Directions for this task — Starting at the line with "Image resolution: width=628" and going on through the line with "Open the Tiempo real menu item", reproduce each line in the records below exactly and nothing more.

[Opening Data for this exercise section]

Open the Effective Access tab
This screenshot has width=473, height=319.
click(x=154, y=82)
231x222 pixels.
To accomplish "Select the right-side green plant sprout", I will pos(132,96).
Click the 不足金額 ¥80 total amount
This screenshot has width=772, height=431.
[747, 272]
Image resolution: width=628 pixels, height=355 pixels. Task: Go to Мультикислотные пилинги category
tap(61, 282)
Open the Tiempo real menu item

[Closing Data for this exercise section]
[Opening Data for this exercise section]

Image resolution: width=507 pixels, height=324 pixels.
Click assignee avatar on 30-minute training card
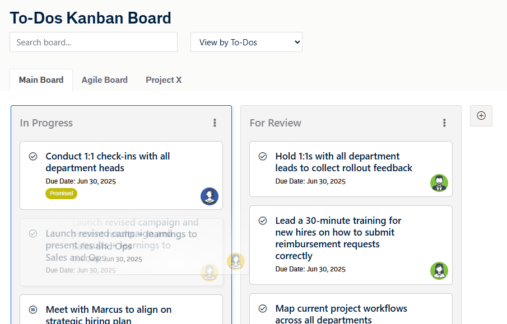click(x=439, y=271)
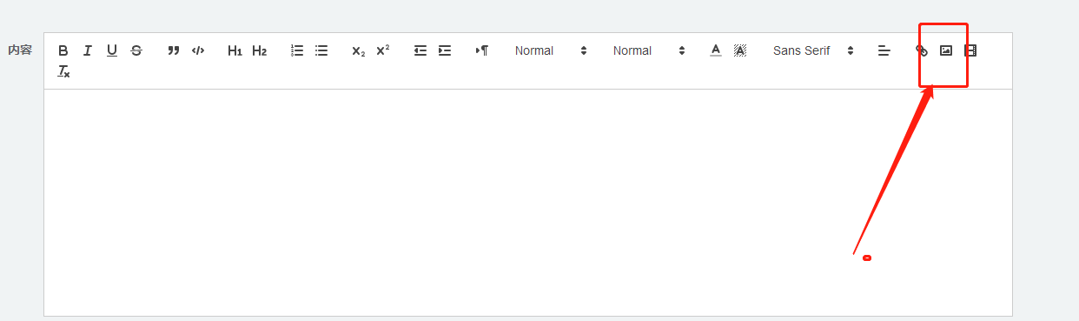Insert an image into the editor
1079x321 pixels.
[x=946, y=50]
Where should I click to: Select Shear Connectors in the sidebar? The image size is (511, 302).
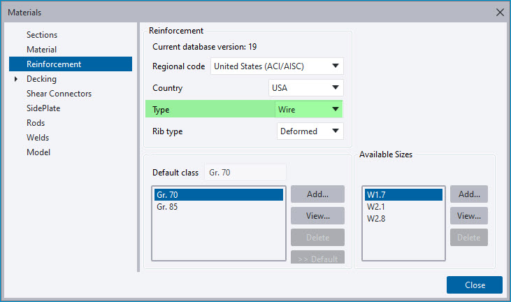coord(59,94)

[Closing Data for this exercise section]
[Opening Data for this exercise section]

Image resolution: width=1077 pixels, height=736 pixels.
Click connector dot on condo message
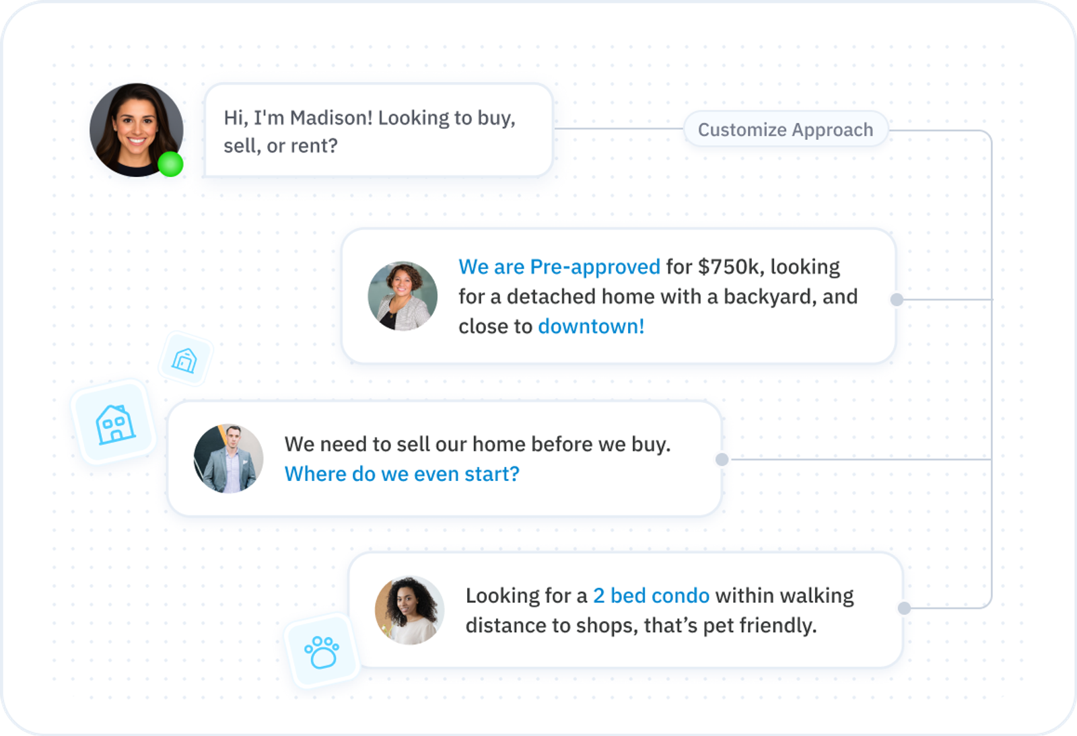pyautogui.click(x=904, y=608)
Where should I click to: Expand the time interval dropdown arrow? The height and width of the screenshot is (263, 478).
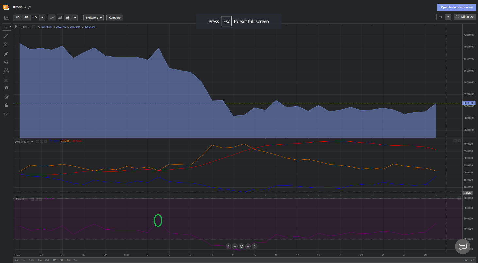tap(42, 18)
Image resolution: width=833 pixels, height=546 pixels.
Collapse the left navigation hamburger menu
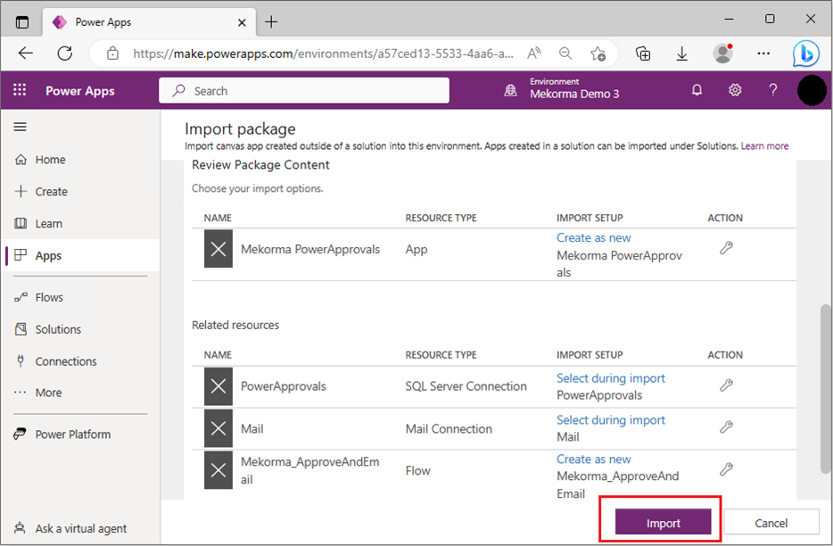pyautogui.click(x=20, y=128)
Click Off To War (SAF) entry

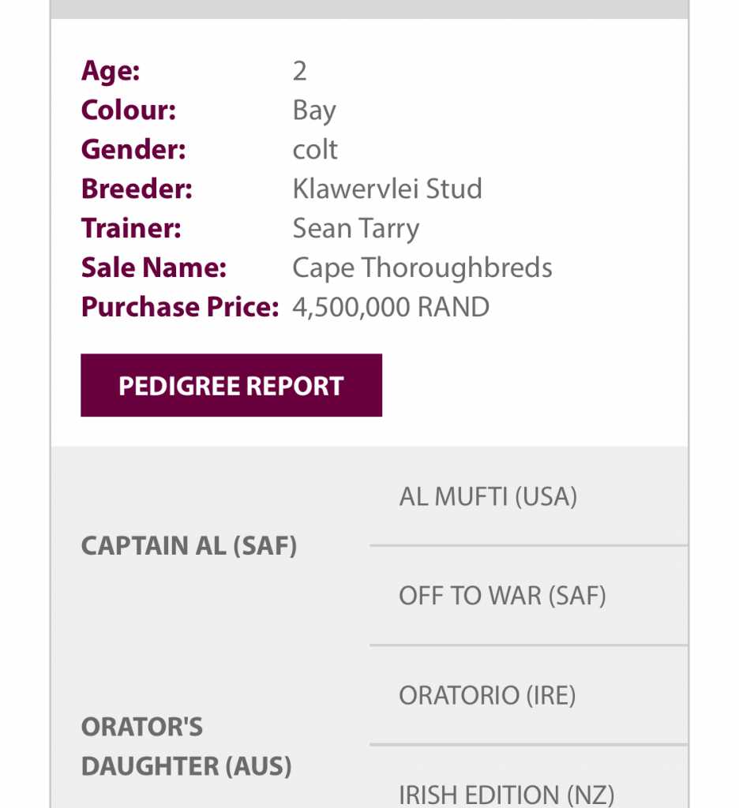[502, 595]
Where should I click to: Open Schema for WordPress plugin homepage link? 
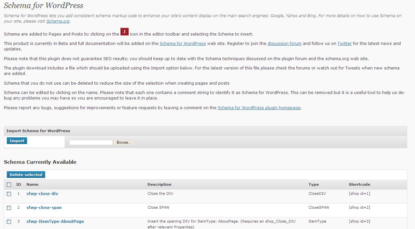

[Closing Data for this exercise section]

Exercise response —
Image resolution: width=628 pixels, height=355 pixels. Task: Go to Мультикислотные пилинги category
tap(61, 282)
Open the Tiempo real menu item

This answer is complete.